Concernant l’article 9, paragraphe 1, le dispositif économique national accorde clairement aux unités d’autonomie (ci-après « les collectivités locales ») des ressources financières propres, qui sont énumérées ci-dessus. La question porte alors sur le caractère suffisant ou non de ces ressources financières pour permettre aux collectivités locales de décider librement de leurs priorités en matière de dépenses2.


1Voir le rapport explicatif de la Charte Européenne de l’Autonomie Locale

2Voir le rapport explicatif de la Charte Européenne de l’Autonomie Locale.

Article 9.4
Les ressources financières des collectivités locales - Article ratifié

Les systèmes financiers sur lesquels reposent les ressources dont disposent les collectivités locales doivent être de nature suffisamment diversifiée et évolutive pour leur permettre de suivre, autant que possible dans la pratique, l'évolution réelle des coûts de l'exercice de leurs compétences.


L’article 9, paragraphe 4, requiert que les systèmes financiers des collectivités locales soient suffisamment diversifiés pour leur permettre de suivre l’évolution du coût de la prestation des services. Le caractère limité des ressources propres a été exposé plus haut (cf infra para 129 et s.). En outre, ces ressources ont été réduites massivement depuis 2015 du fait de modifications des taux de l’impôt sur le revenu (voir aussi au sujet de l’article 9, paragraphe 6), qui constitue en particulier l’une des principales sources de recettes des communes. Concernant la diversité des sources de revenus, il existe une grande disparité entre les petites et grandes communes, les grandes villes (y compris la capitale Zagreb) où les sources de revenus plus diversifiées peuvent garantir une plus grande autonomie financière, tandis que pour les communes et les petites villes, ainsi que pour les comtés des régions économiques défavorisées, il est extrêmement difficile d’assumer les coûts de fonctionnement et près de 80 % de leurs budgets sont constitués d’aides financières provenant du pouvoir central

 

Lors des entretiens de la délégation avec des représentants du gouvernement, des collectivités locales et des comtés, tous ont affirmé que la Croatie en général et son système financier en particulier étaient encore hypercentralisés. C’est l’une des raisons pour lesquelles la réforme de décentralisation budgétaire, qui est la préoccupation majeure des interlocuteurs de la délégation, est en cours d’examen afin de faire évoluer la situation. Cette réforme implique : - de redéfinir le domaine de compétence des collectivités locales et régionales - de redéfinir les tâches des organes du pouvoir central en charge des relations financières - d’introduire un nouveau système de péréquation financière ou de modifier le système actuel - de modifier le système fiscal pour les collectivités de niveau inférieur - d’introduire de nouvelles règles budgétaires pour les collectivités de niveau inférieur ou de modifier les règles actuelles1.

 

Les rapporteurs considèrent que ce projet est un signe encourageant et ils souhaitent être tenus informés de son évolution.

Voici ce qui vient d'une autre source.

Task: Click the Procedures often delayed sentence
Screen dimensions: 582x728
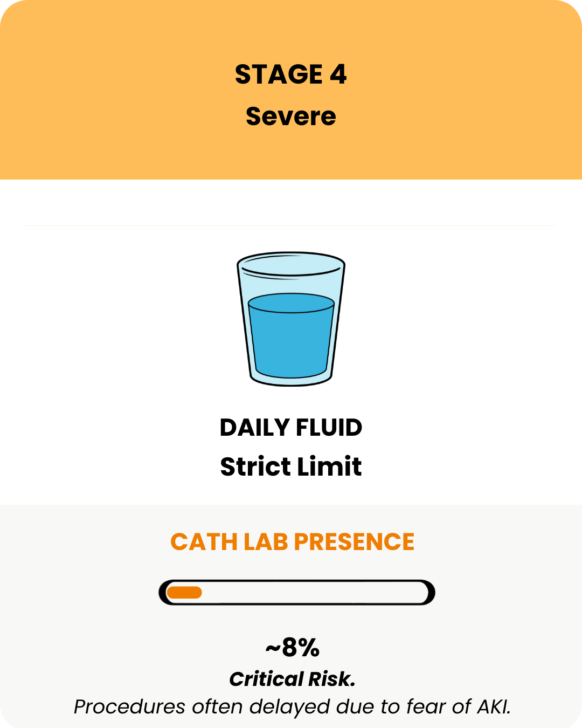Action: point(292,706)
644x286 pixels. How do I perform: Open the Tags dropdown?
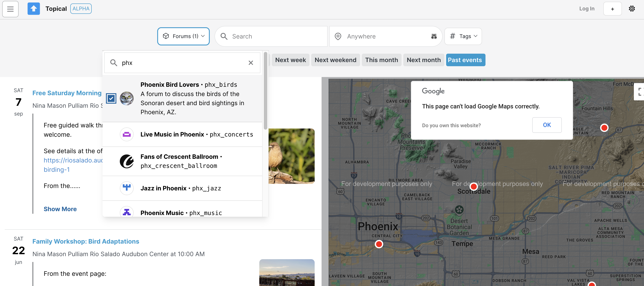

Cependant, leurs conclusions se limitent aux éléments recueillis lors de la visite de suivi et, sur cette base, au vu de ce qui précède, ils concluent au non-respect en Croatie de l’article 9, paragraphe 1, relatif aux ressources financières suffisantes des collectivités locales, du paragraphe 2 relatif à la proportionnalité des ressources financières avec les responsabilités des collectivités locales, du paragraphe 3 relatif au contrôle par les collectivités locales des redevances et impôts locaux, et du paragraphe 4 sur la connexité des revenus.


1Y compris dans les réponses écrites de l’Association des comtés de Croatie.

Article 10.1
Le droit d'association des collectivités locales - Article ratifié

Les collectivités locales ont le droit, dans l'exercice de leurs compétences, de coopérer et, dans le cadre de la loi, de s'associer avec d'autres collectivités locales pour la réalisation de tâches d'intérêt commun.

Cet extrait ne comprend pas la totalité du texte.